Legislatif dari Fraksi Partai Nasdem ini menjelaskan bahwa, kendala bagi perempuan dalam dunia politik, adanya anggapan di kalangan perempuan bahwa politik itu penuh kekerasan, sehingga dipandang sebagai dunianya laki-laki, dan perempuan enggan berkecimpung di dalamnya.

BACA JUGA:   Banggar DPR RI: Ramadan Jadi Katalisator Pertumbuhan Ekonomi Nasional

Banyak perempuan tidak senang berorganisasi dan kurang memanfaatkan potensi yang ada dalam dirinya, bahkan perempuan sendiri kadang menenggelamkan dirinya dalam dunia domestik saja, seperti sibuk dalam tugas-tugas rumah tangga. Perempuan sering kurang percaya diri, sehingga tidak siap mental dan psikologis untuk memasuki dan melaksanakan fungsi-fungsi jabatan sebagai perumus kebijakan maupun pengambil keputusan.

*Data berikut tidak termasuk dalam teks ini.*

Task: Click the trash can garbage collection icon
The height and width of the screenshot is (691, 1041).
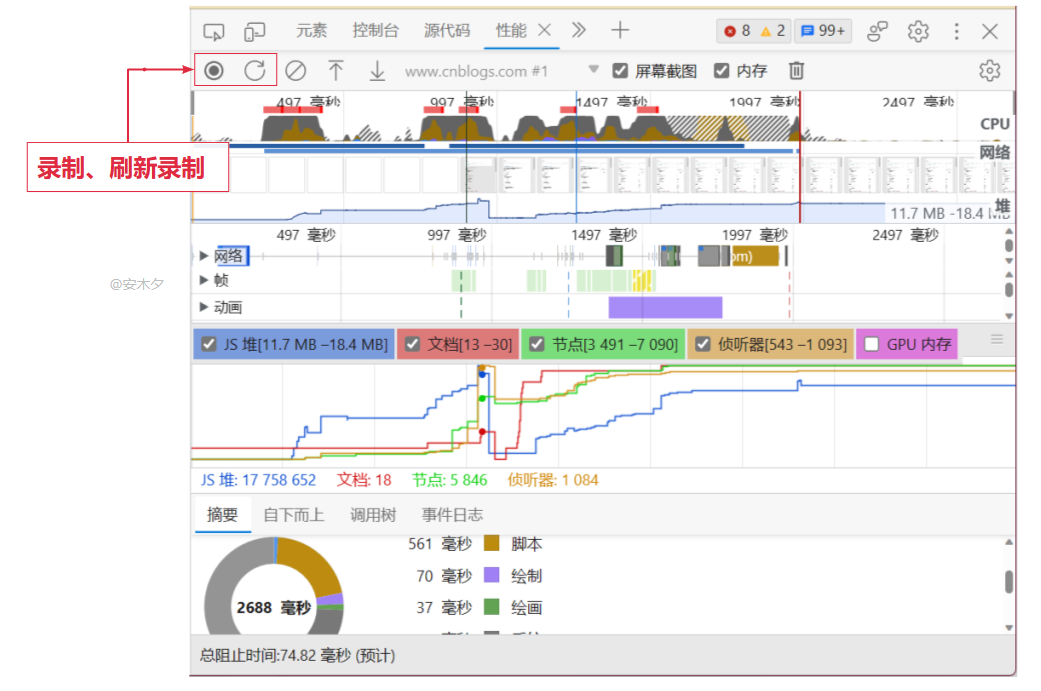Action: 796,71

“Apa yang harus dilakukan untuk meningkatkan peran perempuan dalam politik?, perempuan harus sadar akan kemampuannya, bertekad untuk memiliki pendidikan yang tinggi, berani menciptakan sesuatu, mampu menjadi produktif, meningkatkan kapasitas dan kapabilitas diri, visi dan misi dalam kehidupan pribadi maupun dalam arti luas,” katanya.

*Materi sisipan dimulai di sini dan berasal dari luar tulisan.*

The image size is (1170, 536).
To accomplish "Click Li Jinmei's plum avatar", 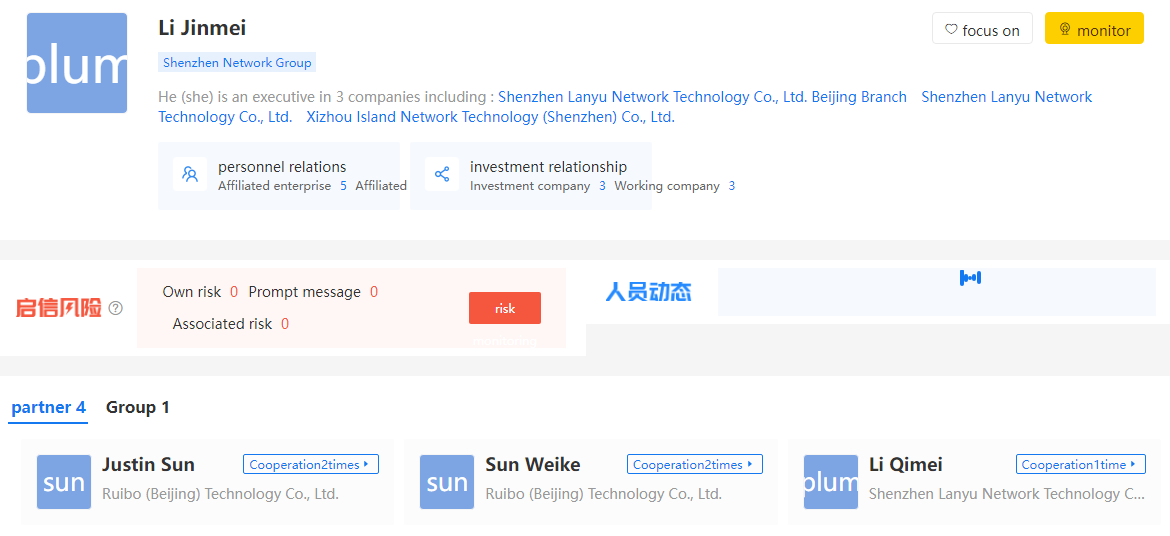I will pyautogui.click(x=77, y=63).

Menurut dia perjuangan perempuan adalah perjuangan yang harus ditolong dan didukung oleh perempuan-perempuan yang ada di Indonesia, saat ini  perempuan harus bangkit dan sadar akan pentingnya keterlibatannya dalam mengambil suatu kebijakan.

Peran perempuan dalam sistem politik Indonesia sudah ada sejak penjajahan Belanda, dimana mereka berjuang dan berpartisipasi melalui organisasi gerakan-gerakan perempuan telah diakui haknya dalam politik, baik hak pilih dalam pemilihan umum.

“Namun jumlah perempuan dalam partisipasi politik masih kurang ini disebabkan perempuan mengalami tiga rintangan sosial utama untuk menjadi pelaku politik sumber daya yang diperlukan memasuki politik lebih lemah, bermacam-macam gaya hidup mengakibatkan perempuan mempunyai sedikit waktu untuk politik, tugas politik dikategorikan sebagai tugas laki-laki, yang menghalangi kaum perempuan mengejar karier politik,” jelas Ary. (M.Slh/beritasampit.co.id).